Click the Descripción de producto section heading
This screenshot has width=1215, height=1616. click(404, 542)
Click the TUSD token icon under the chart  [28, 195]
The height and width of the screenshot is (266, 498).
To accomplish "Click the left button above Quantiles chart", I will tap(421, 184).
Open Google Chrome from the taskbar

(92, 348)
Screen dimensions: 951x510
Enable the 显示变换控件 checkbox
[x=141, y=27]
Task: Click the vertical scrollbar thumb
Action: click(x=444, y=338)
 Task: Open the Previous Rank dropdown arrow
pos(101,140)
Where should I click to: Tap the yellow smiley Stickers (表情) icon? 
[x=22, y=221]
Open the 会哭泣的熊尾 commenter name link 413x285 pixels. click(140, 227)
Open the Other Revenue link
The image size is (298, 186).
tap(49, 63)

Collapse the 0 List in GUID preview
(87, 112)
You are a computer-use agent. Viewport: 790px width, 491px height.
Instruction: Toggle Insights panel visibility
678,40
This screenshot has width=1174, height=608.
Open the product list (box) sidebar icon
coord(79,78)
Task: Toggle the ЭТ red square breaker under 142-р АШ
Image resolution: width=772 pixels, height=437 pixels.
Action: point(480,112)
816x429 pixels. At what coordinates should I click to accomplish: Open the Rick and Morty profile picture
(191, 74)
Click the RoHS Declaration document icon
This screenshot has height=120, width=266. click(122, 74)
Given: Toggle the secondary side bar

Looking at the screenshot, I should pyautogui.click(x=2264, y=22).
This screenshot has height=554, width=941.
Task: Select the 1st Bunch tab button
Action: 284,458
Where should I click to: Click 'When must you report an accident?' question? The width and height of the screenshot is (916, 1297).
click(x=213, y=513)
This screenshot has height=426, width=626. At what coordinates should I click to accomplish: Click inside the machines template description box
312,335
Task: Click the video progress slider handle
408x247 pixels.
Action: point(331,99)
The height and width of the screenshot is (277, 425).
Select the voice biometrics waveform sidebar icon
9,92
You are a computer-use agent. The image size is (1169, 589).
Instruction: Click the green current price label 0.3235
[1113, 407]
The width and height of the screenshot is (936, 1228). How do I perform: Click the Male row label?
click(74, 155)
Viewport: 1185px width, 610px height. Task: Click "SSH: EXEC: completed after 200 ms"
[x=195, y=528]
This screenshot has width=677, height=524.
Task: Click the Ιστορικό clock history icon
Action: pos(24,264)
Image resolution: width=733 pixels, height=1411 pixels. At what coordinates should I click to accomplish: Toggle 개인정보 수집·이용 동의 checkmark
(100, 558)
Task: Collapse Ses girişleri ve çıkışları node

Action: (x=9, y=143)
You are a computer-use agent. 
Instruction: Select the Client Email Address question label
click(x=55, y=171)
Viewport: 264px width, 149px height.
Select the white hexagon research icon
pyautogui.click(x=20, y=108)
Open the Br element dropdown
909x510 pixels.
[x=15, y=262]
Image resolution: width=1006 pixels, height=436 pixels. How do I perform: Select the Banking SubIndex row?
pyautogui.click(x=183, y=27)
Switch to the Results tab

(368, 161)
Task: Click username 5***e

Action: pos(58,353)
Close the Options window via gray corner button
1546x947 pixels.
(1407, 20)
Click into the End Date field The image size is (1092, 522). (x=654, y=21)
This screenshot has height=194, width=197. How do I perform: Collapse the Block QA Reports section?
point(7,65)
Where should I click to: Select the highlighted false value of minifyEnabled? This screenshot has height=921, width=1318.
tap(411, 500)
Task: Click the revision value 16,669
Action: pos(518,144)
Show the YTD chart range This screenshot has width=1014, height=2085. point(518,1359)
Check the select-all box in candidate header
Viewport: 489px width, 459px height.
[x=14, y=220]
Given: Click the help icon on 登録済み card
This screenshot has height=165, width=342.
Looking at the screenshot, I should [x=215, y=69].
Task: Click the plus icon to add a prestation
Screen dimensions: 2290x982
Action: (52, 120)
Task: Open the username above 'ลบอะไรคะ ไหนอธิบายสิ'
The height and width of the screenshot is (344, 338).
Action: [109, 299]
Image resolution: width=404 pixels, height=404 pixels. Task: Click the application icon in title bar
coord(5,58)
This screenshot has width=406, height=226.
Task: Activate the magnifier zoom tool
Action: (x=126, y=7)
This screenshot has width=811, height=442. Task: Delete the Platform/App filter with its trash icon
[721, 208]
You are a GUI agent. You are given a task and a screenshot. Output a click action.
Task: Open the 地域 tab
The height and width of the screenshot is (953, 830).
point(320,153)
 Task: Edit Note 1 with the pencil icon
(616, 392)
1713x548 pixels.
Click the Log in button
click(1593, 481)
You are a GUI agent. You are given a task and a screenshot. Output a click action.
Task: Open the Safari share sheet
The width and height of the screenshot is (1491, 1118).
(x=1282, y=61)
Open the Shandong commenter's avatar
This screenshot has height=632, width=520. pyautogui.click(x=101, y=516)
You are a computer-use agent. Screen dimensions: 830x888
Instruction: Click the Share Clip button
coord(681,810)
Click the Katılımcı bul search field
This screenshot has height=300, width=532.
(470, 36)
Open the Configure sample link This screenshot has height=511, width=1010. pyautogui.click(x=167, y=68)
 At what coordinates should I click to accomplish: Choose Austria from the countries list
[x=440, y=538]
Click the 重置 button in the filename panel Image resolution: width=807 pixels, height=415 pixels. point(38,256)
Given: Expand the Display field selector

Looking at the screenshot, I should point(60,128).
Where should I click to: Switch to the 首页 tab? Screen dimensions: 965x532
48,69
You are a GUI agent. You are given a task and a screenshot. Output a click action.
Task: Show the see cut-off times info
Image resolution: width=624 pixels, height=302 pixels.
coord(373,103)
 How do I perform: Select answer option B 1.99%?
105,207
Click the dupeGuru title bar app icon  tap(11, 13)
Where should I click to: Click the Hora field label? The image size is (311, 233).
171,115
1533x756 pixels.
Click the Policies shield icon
---------------
What you should do => Rewrite all the entries above, swapping "Toggle" for "Flip" wherever it occurs and changing nothing else.

Exercise result =>
Click the Descripción de producto section heading
This screenshot has width=1215, height=1616. click(404, 542)
Click the TUSD token icon under the chart  [28, 195]
The height and width of the screenshot is (266, 498).
To accomplish "Click the left button above Quantiles chart", I will tap(421, 184).
Open Google Chrome from the taskbar

(92, 348)
Screen dimensions: 951x510
Enable the 显示变换控件 checkbox
[x=141, y=27]
Task: Click the vertical scrollbar thumb
Action: click(x=444, y=338)
 Task: Open the Previous Rank dropdown arrow
pos(101,140)
Where should I click to: Tap the yellow smiley Stickers (表情) icon? 
[x=22, y=221]
Open the 会哭泣的熊尾 commenter name link 413x285 pixels. click(140, 227)
Open the Other Revenue link
The image size is (298, 186).
tap(49, 63)

Collapse the 0 List in GUID preview
(87, 112)
You are a computer-use agent. Viewport: 790px width, 491px height.
Instruction: Flip Insights panel visibility
678,40
This screenshot has width=1174, height=608.
Open the product list (box) sidebar icon
coord(79,78)
Task: Flip the ЭТ red square breaker under 142-р АШ
Image resolution: width=772 pixels, height=437 pixels.
Action: point(480,112)
816x429 pixels. At what coordinates should I click to accomplish: Open the Rick and Morty profile picture
(191, 74)
Click the RoHS Declaration document icon
This screenshot has height=120, width=266. click(122, 74)
Given: Flip the secondary side bar

Looking at the screenshot, I should pyautogui.click(x=2264, y=22).
This screenshot has height=554, width=941.
Task: Select the 1st Bunch tab button
Action: 284,458
Where should I click to: Click 'When must you report an accident?' question? The width and height of the screenshot is (916, 1297).
click(x=213, y=513)
This screenshot has height=426, width=626. At what coordinates should I click to accomplish: Click inside the machines template description box
312,335
Task: Click the video progress slider handle
408x247 pixels.
Action: point(331,99)
The height and width of the screenshot is (277, 425).
Select the voice biometrics waveform sidebar icon
9,92
You are a computer-use agent. The image size is (1169, 589).
Instruction: Click the green current price label 0.3235
[1113, 407]
The width and height of the screenshot is (936, 1228). How do I perform: Click the Male row label?
click(74, 155)
Viewport: 1185px width, 610px height. Task: Click "SSH: EXEC: completed after 200 ms"
[x=195, y=528]
This screenshot has width=677, height=524.
Task: Click the Ιστορικό clock history icon
Action: pos(24,264)
Image resolution: width=733 pixels, height=1411 pixels. At what coordinates should I click to accomplish: Flip 개인정보 수집·이용 동의 checkmark
(100, 558)
Task: Collapse Ses girişleri ve çıkışları node

Action: (x=9, y=143)
You are a computer-use agent. 
Instruction: Select the Client Email Address question label
click(x=55, y=171)
Viewport: 264px width, 149px height.
Select the white hexagon research icon
pyautogui.click(x=20, y=108)
Open the Br element dropdown
909x510 pixels.
[x=15, y=262]
Image resolution: width=1006 pixels, height=436 pixels. How do I perform: Select the Banking SubIndex row?
pyautogui.click(x=183, y=27)
Switch to the Results tab

(368, 161)
Task: Click username 5***e

Action: pos(58,353)
Close the Options window via gray corner button
1546x947 pixels.
(1407, 20)
Click into the End Date field The image size is (1092, 522). (x=654, y=21)
This screenshot has height=194, width=197. How do I perform: Collapse the Block QA Reports section?
point(7,65)
Where should I click to: Select the highlighted false value of minifyEnabled? This screenshot has height=921, width=1318.
tap(411, 500)
Task: Click the revision value 16,669
Action: pos(518,144)
Show the YTD chart range This screenshot has width=1014, height=2085. point(518,1359)
Check the select-all box in candidate header
Viewport: 489px width, 459px height.
[x=14, y=220]
Given: Click the help icon on 登録済み card
This screenshot has height=165, width=342.
Looking at the screenshot, I should [x=215, y=69].
Task: Click the plus icon to add a prestation
Screen dimensions: 2290x982
Action: (52, 120)
Task: Open the username above 'ลบอะไรคะ ไหนอธิบายสิ'
The height and width of the screenshot is (344, 338).
Action: [109, 299]
Image resolution: width=404 pixels, height=404 pixels. Task: Click the application icon in title bar
coord(5,58)
This screenshot has width=406, height=226.
Task: Activate the magnifier zoom tool
Action: (x=126, y=7)
This screenshot has width=811, height=442. Task: Delete the Platform/App filter with its trash icon
[721, 208]
You are a GUI agent. You are given a task and a screenshot. Output a click action.
Task: Open the 地域 tab
The height and width of the screenshot is (953, 830).
point(320,153)
 Task: Edit Note 1 with the pencil icon
(616, 392)
1713x548 pixels.
Click the Log in button
click(1593, 481)
You are a GUI agent. You are given a task and a screenshot. Output a click action.
Task: Open the Safari share sheet
The width and height of the screenshot is (1491, 1118).
(x=1282, y=61)
Open the Shandong commenter's avatar
This screenshot has height=632, width=520. pyautogui.click(x=101, y=516)
You are a computer-use agent. Screen dimensions: 830x888
Instruction: Click the Share Clip button
coord(681,810)
Click the Katılımcı bul search field
This screenshot has height=300, width=532.
(470, 36)
Open the Configure sample link This screenshot has height=511, width=1010. pyautogui.click(x=167, y=68)
 At what coordinates should I click to accomplish: Choose Austria from the countries list
[x=440, y=538]
Click the 重置 button in the filename panel Image resolution: width=807 pixels, height=415 pixels. point(38,256)
Given: Expand the Display field selector

Looking at the screenshot, I should point(60,128).
Where should I click to: Switch to the 首页 tab? Screen dimensions: 965x532
48,69
You are a GUI agent. You are given a task and a screenshot. Output a click action.
Task: Show the see cut-off times info
Image resolution: width=624 pixels, height=302 pixels.
coord(373,103)
 How do I perform: Select answer option B 1.99%?
105,207
Click the dupeGuru title bar app icon  tap(11, 13)
Where should I click to: Click the Hora field label? The image size is (311, 233).
171,115
1533x756 pixels.
Click the Policies shield icon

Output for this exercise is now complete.